Ainsi, depuis des siècles, la Russie vivait aux dépens du noyau germanique de ses couches supérieures dirigeantes qu’on peut considérer actuellement comme extirpé et anéanti. Le Juif a pris sa place. Et tout comme le Russe est incapable de secouer le joug des Juifs par ses propres moyens, de même le Juif ne saurait, à la longue, maintenir le puissant Etat. Lui-même n’est pas un élément organisateur, il n’est qu’un ferment de décomposition.

L’Etat gigantesque de l’Est est mûr pour l’effondrement. Et la fin de la domination juive en Russie sera aussi la fin de la Russie en tant qu’Etat. Nous avons été élus par le destin pour assister à une catastrophe, qui sera la preuve la plus solide de la justesse des théories racistes au sujet des races humaines.


Mais c'était en 1924. Et Staline prendra le pouvoir, par la suite, consolidant le régime léniniste, ce qui déjouera le calcul hitlérien et obligera le Führer à planifier une campagne militaire conséquente.

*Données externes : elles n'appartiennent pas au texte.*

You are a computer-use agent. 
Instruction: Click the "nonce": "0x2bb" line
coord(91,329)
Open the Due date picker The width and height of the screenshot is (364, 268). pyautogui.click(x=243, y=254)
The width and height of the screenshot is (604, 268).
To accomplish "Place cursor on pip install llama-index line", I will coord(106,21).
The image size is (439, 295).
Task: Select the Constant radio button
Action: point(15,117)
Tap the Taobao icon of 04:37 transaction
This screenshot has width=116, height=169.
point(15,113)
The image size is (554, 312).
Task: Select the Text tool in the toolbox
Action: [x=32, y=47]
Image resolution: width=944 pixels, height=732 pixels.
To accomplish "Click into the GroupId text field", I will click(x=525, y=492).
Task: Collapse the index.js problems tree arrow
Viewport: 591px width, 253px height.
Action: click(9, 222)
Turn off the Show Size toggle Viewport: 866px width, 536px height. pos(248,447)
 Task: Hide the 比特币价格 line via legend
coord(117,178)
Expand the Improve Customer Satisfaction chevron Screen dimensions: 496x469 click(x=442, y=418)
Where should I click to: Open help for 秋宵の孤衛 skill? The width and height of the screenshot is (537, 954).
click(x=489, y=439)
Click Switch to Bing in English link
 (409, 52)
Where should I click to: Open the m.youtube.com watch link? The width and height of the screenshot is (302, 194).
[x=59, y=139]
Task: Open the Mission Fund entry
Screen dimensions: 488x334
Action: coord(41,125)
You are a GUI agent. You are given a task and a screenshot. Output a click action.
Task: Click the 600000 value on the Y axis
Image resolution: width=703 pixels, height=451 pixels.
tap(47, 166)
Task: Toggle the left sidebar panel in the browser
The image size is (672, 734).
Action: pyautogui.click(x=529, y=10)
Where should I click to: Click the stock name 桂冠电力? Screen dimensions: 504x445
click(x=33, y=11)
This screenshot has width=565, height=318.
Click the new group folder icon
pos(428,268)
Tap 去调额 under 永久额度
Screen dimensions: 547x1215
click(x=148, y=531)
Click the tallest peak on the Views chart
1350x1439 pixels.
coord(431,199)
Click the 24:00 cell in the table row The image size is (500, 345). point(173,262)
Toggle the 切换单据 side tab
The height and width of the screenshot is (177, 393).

Pour ce qui concerne la mythe de la "croisade contre le judeo-bolchevisme", menee par la "nouvelle Europe", je n'y vois qu'une manipulation de propagande nazie de plus, uniquement destinee a engager un peu plus de chair a canon contre l'Armee Rouge, ou, helas, prendrons part un certains nombre de jeunes francais que je n'arrive toujours pas a blamer mais seulement a considerer comme d'autres victimes de la ruse nazie.


Ce n'est pas vraiment le terme "victime" qui me vient à l'esprit ("dupes", plutôt), mais je vois ce que vous voulez dire. Il est certain qu'il y a une part de propagande dans ce concept, en particulier après Stalingrad. Cela dit, on ne peut nier l'anticommunisme de Hitler, qui mêle au bolchevisme la "juiverie" - voir sur ce point Arno Mayer, La Solution finale dans l'Histoire, La Découverte, 1989, quoique je pense que ce livre, au demeurant inégal, exagère ledit anticommunisme (l'antisémitisme hitlérien occupait une place bien plus importante dans son esprit).



A mon sens, Hitler ne souhaitait "que" conquerir le Lebensraum et si Staline le lui avait laisse, la paix etait signable. N'oubliez pas comment Hitler a arrete ses troupes devant Moscou pour s'engager au Sud.


Pour ma part, je pense que la décision de s'emparer de l'Ukraine répond à trois objectifs :

1) s'assurer le contrôle du blé ukrainien, en prévision d'une guerre plus longue que prévu ;
2) anéantir les armées de Boudienny qui menacent le flanc droit du Heeresgruppe Mitte et rendent précaire une offensive sur Moscou (quoi qu'en dise Guderian, qui n'avait qu'une vue partielle de la situation) ;
3) rassurer le Volk en lui offrant un véritable triomphe, lequel devrait lui permettre de mieux faire passer la déportation des Juifs du Reich (proposée par Heydrich début août, mais suspendue par Hitler jusqu'au début de l'automne) et de mettre fin à l'agitation religieuse contre l'extermination des malades mentaux.

Mais je ne considère pas - ou plus - qu'il ait cherché à se constituer un gage.



Nos generaux en fauteuils parlent d'erreur strategique a ce niveau.
Absolument pas.
Il s'agissait simplement d'aller a l'essentiel, enfin, pour lui.


Possible, mais il est absolument impensable qu'il ait envisagé sérieusement la moindre cohabitation avec l'URSS. D'ailleurs, quand viendra l'heure des revers, il n'envisagera pas une seconde un tel retournement d'alliance, et fera tout pour convaincre les Anglo-Saxons de le rejoindre dans sa lutte contre le communisme.